Teksas’taki bir göçmen gözaltı merkezinde UAÖ’ye konuşan kadın, Mart 2018’de resmi bir giriş kapısında sığınma başvurusunda bulunduktan bir gün sonra Gümrük ve Sınır Koruma görevlilerinin hiçbir neden sunmaksızın kendisini oğlundan ayırdığını anlattı.

Gözyaşları içinde “Bana ‘burada hiçbir hakkın yok, oğlunla birlikte kalma hakkın da yok’ dediler” sözleriyle yaşadıklarını anlatan kadın, şöyle devam etti: “O anda öldüm. Küt diye gitsem daha iyi olurdu. Oğlumun nerede olduğunu, ne yaptığını bilmemekten iyiydi.

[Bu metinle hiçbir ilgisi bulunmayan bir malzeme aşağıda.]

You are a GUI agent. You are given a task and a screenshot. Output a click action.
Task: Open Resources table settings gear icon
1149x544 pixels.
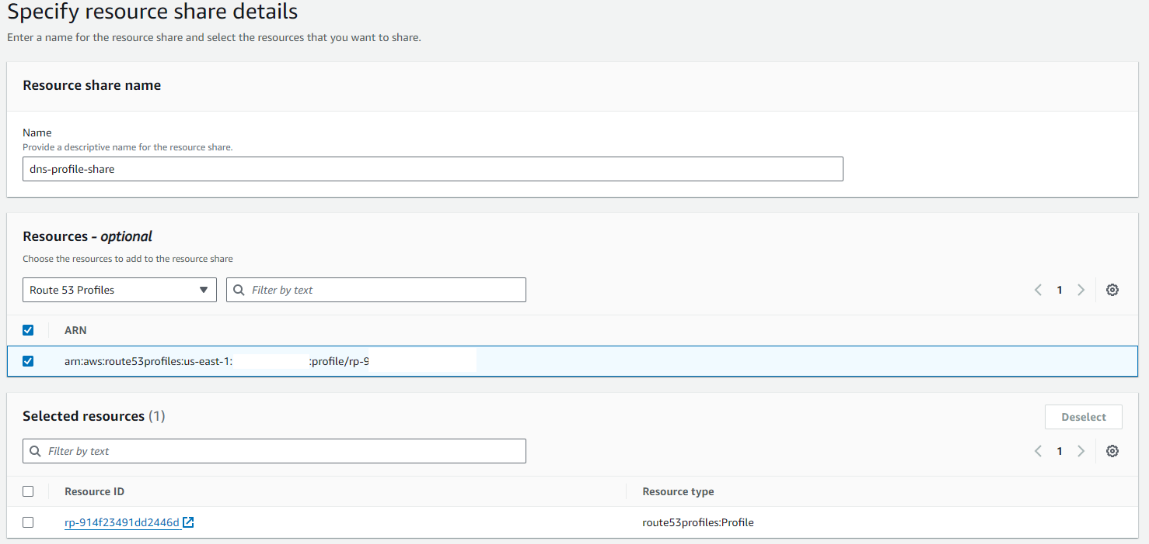pyautogui.click(x=1112, y=290)
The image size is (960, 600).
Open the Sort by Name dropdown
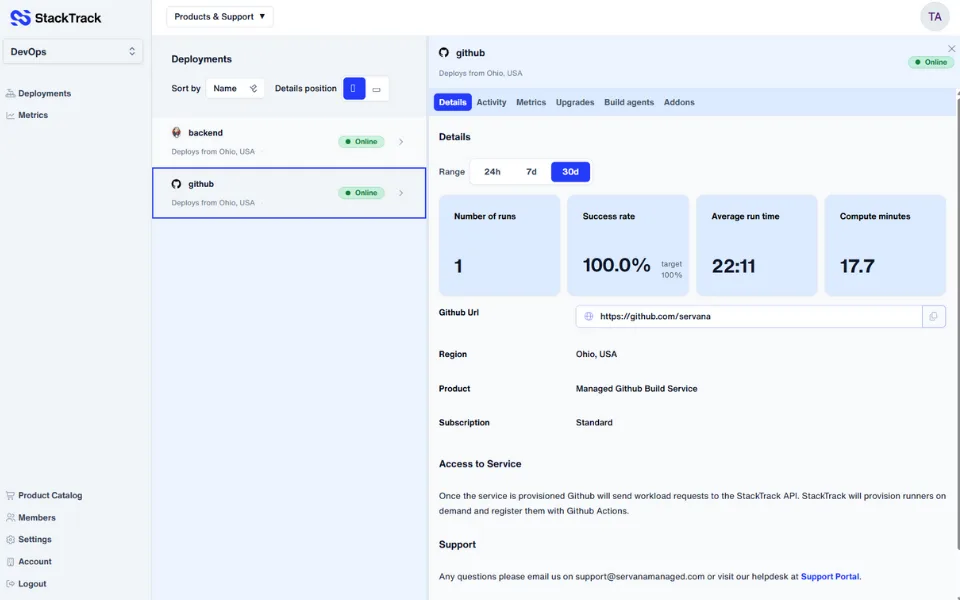click(x=235, y=88)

Bir annenin yaşayabileceği en kötü histi. Nasıl olur da bir annenin oğluyla birlikte olma hakkı olmaz?”

Bir diğer vakada, 63 yaşındaki Honduraslı bir kadın, UAÖ’ye, bir çetenin üyelerinin onu ve 14 yaşındaki torunu öldürmekle ve evlerini yakmakla tehdit ettiğini söyledi. Polisten destek istedikten veya ülke içinde başka yerlere kaçtıktan sonra öldürülen kişiler olduğunu bilen kadın, torunuyla birlikte hemen Honduras’ı terk etti.

Teksas’taki bir gözaltı merkezinde bir yıldan uzun süre tutulan kadın, UAÖ’ye, Teksas’taki giriş kapısında sığınma talebinde bulunduktan iki gün sonra Gümrük ve Sınır Koruma görevlilerinin onu torunundan ayırdığını söyledi.

“Bana torunumu neden aldıklarını söylemediler. Sadece onu benden ayıracaklarını söylediler. Beni geri gönderirlerse ne yapacağım? Honduras’ta öleceğim” diyen kadın, sözlerini şöyle sürdürdü: “63 yaşındayım ve daha fazla dayanamıyorum. Çok umutsuz ve üzgün hissettiğim günler oluyor. Ailemi görmeyeli çok uzun zaman oldu.”

Çocuklarından zorla ayrılan birçok aile korkunç bir ıstırap çekiyor ve UAÖ’ye hikayelerini anlatırken zaman zaman kontrol edemedikleri bir biçimde ağlıyor. Belgelediği vakalarda UAÖ, maksadı, ABD sınır kapılarında koruma talep eden sığınmacıları taleplerinden vazgeçirmek ve cezalandırmak olarak ifade edilen aileleri ayırma uygulamasının, ABD hukuku ve uluslararası hukuku gereğince işkence kapsamına girdiğini tespit etti.